The government has also been mapping emissions from deforestation so that it can sell carbon credits to reduce these emissions under the REDD+ framework. The failure of COP28 negotiators to move forward on Article 6.2 — which would have set up a framework for deals where one country would offset its emissions by funding forest preservation in another — was a blow for Congo countries’ hopes to get more money moving, Mpanu said. Failure as well on Article 6.4, which would have established a U.N.-regulated voluntary carbon market was a second blow, according to Mpanu. Carbon credit offsetting remains controversial among some forest advocates and nations like Bolivia. Prices of commercial credits plummeted after an investigation this year showed up to 90% of them were “worthless.” But many still see U.N.-regulated credits as a way to jump-start forest finance.
“DRC is trying. They’re actually starting to get their data better. They’re really working. They’re trying to go the right way,” said Kevin Conrad, a COP negotiator for Papua New Guinea and director of the Coalition for Rainforest Nations. “But if they have no certainty that if they do the right things, that there’s going to be financial help for them, you can understand that a minister doesn’t want to do it.”

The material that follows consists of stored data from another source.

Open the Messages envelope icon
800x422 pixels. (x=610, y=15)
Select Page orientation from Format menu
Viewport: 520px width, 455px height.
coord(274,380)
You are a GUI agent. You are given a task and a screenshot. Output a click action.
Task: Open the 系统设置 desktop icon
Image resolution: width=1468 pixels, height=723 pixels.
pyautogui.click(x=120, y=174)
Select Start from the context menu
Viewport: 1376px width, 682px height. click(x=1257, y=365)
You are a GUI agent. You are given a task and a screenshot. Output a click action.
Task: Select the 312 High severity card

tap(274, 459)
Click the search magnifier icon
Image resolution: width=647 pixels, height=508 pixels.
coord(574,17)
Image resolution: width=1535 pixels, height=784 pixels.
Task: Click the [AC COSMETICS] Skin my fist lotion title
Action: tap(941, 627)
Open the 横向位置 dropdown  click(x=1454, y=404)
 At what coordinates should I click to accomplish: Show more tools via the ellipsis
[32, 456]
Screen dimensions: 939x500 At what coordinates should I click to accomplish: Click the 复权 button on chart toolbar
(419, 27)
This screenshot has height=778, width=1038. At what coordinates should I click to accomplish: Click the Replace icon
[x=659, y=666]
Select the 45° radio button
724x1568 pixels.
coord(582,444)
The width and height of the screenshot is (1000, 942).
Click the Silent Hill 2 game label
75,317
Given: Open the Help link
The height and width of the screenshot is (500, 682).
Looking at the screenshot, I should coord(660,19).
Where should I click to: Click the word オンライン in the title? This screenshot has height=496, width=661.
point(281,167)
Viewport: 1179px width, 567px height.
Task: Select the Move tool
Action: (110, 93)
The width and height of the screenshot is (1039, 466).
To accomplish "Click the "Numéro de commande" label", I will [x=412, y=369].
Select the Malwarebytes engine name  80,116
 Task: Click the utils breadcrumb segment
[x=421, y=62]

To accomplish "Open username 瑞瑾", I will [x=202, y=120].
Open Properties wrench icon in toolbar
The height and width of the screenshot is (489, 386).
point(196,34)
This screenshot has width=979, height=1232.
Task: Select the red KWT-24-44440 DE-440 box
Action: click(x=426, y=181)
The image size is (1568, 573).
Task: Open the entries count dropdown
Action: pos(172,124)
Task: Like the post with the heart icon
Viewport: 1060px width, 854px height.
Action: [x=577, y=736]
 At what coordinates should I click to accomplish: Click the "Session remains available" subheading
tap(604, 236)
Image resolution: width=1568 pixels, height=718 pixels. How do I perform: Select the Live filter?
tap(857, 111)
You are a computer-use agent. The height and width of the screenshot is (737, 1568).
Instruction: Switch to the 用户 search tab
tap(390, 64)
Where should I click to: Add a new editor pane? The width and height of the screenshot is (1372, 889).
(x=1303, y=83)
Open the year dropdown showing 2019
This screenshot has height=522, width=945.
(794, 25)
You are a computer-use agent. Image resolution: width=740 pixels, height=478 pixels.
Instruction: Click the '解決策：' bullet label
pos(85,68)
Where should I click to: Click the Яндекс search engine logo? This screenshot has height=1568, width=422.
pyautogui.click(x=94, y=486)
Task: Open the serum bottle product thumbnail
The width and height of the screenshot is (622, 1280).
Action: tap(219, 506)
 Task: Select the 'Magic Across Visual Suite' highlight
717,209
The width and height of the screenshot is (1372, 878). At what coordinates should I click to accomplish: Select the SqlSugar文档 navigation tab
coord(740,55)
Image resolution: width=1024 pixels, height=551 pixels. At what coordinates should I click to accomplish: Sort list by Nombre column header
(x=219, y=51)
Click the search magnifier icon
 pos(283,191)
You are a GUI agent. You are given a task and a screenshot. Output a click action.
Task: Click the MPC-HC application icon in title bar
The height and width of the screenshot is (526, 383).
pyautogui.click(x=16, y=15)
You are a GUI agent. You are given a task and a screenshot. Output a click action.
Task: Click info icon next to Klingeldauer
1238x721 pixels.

In light of the difficulties in the DRC, the European Climate Foundation report recommended more funding mechanisms owned by Indigenous peoples, local communities or NGOs, with a focus on small grants and loans. For truly widespread change, however, large institutions would have to play a role. At COP28, Brazil proposed a $250 billion Tropical Forests Forever fund, which would pool donor money in a fund that would pay countries based on how many hectares of rainforest they can keep standing. A key problem with credits has been that deforestation avoided in one protected area can simply shift to an unprotected one, unless emissions are counted across a wide jurisdiction.
Davis said she hopes the DRC can continue to map emissions, and that eventually it will participate in programs like the LEAF Coalition, which helps verified buyers purchase credits for deforestation reductions proven across entire countries or regions.
“There is a massive carbon bomb ticking, so we’ve got a critical problem right now,” Davis said. “The Brazilian proposal is great, but there is a question about whether it can scale up in time to address the problem.’
Congo countries are working on their own sovereign carbon credit markets, Soudan-Nonault said, and they will hold a roundtable in Brazzaville in September to try to raise funding for 324 sustainable development projects worth $10 billion.
“We try to make ourselves heard, but people don’t want to hear us,” she said. “So, we continue to find alternative solutions.”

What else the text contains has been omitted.